Ever since I started writing this rubbish and some of you, at least, started reading it, there seems to have been a post with a little bit of a seasonal connection which has appeared around this time of year. Melbourne's King's Head, Bangor's King's Arms and Ripley's King William IV all made an appearance in We Three Kings; the Lord Nelson in Great Yarmouth featured in Midwinter Musings and the Fisherman's Arms, also lost from Great Yarmouth, starred in A Yuletide Tale. There should be links to these posts at the bottom of the page, and this year I offer another.
The germ for this offering started well over a year ago when Mrs Bygone Boozer and I were spending a week on the bikes back in Norfolk. A trip which resulted in this post featuring five forgotten watering holes. Whilst researching that post my attention wandered and one of the many rabbit holes that I disappeared into threw up this in a Kelly's directory.
Could this name be real? If so, it could make a nice Christmas post. Well, in 1911, at the Anchor and Hope in Buxton with Lamas (sometimes just Buxton, sometime just Lamas and sometime Lammas) in north Norfolk, was to be found Mr Christmas Francis.
The Norfolk Pubs website tells us that Christmas was there from at least 1911 until 1927 and so was probably praying that the River Bure wouldn't rise any further during the floods of 1912.
Running a pub was only a little bit of Christmas. Earlier census records show him as having been a brewery's carter – possibly how he found his way behind a bar – and before that a labourer.
The Anchor of Hope, a bit like Buxton, Buxton Lamars, Lammars and what have you, also seems to have had a morphing name.
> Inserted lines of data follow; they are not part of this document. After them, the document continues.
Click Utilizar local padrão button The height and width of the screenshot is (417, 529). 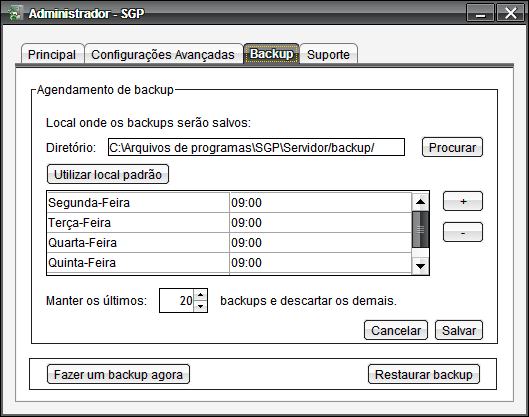click(108, 174)
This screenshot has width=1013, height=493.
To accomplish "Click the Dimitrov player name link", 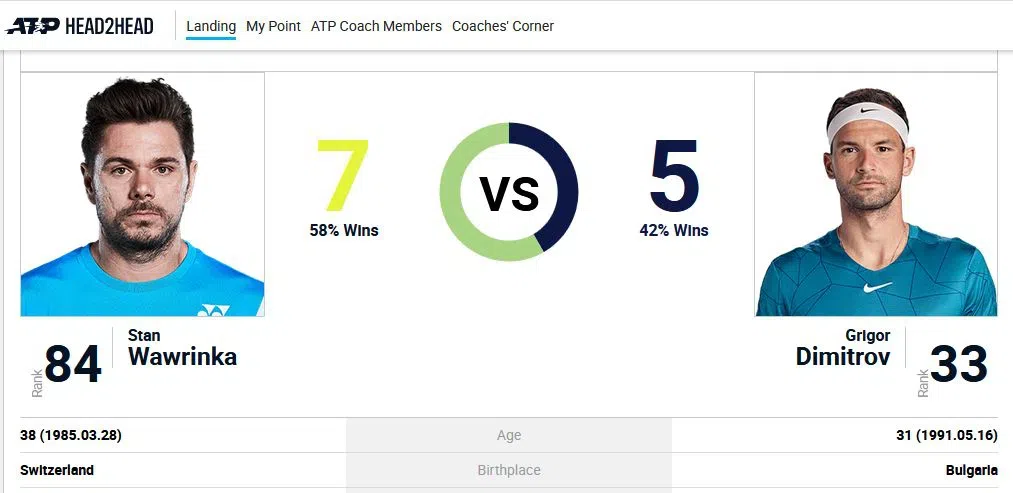I will tap(842, 356).
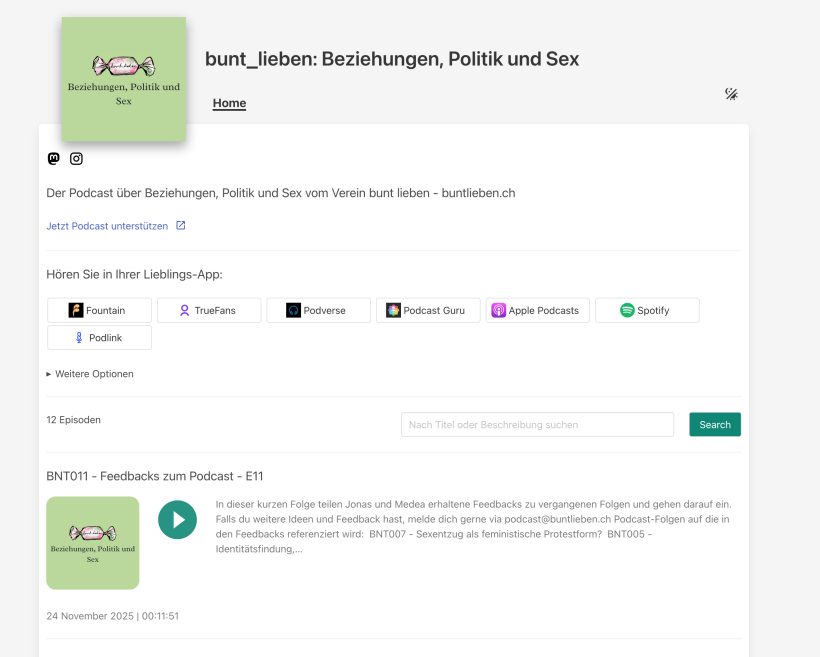Expand the Weitere Optionen section
Screen dimensions: 820x657
coord(90,374)
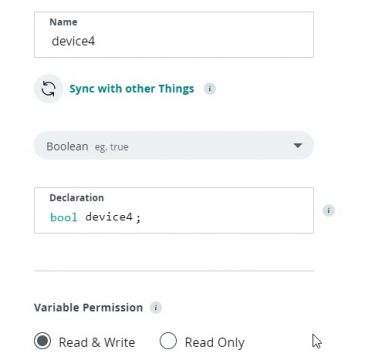Click the circular sync arrows icon
Image resolution: width=365 pixels, height=360 pixels.
click(x=48, y=89)
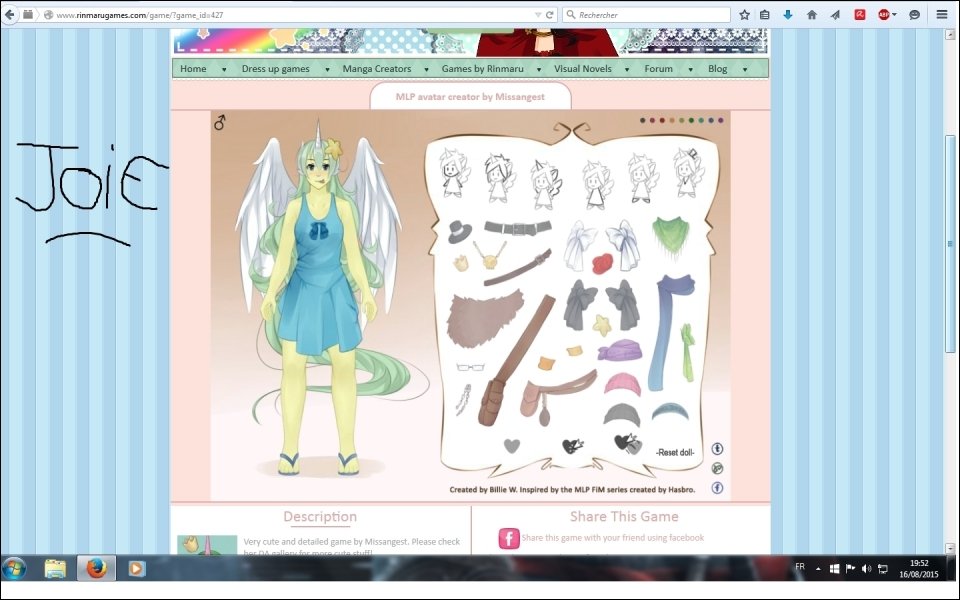
Task: Select the green triangular shawl item
Action: (670, 234)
The aforementioned Norfolk Pubs site suggests that in the early licensing registers it is recorded as the Hope and Anchor, but in 1864, when in the care of Anthony Goodwin, it was simply the Anchor...
...in 1879, when it was being run by Anthony's widow, it was the Anchor of Hope.
It seems that the Goodwin family had run the place from at least 1845, when it was an unnamed beerhouse...
...until at least1891...
...and after Anthony's second wife Sarah had retired it was taken on by grandson, Arthur, although Sarah continued to live there.
Sarah died in 1905 and that may have been the catalyst for the Goodwin(s) family to move out to allow Christmas to eventually move in.
After Christmas's time the pub continued to operate as a Morgan's house until the brewery went into liquidation and was acquired by Bullard's and Steward & Patteson.
Brewery takeovers meant that the Anchor and Hope became a Watney Mann house in 1967 who, as a result of the subsequent review of its estate, closed it in October 1969. It's now in residential use.
And with that, having had a little bit of Christmas, all that's left for me to do is wish you all the best for the midwinterfest.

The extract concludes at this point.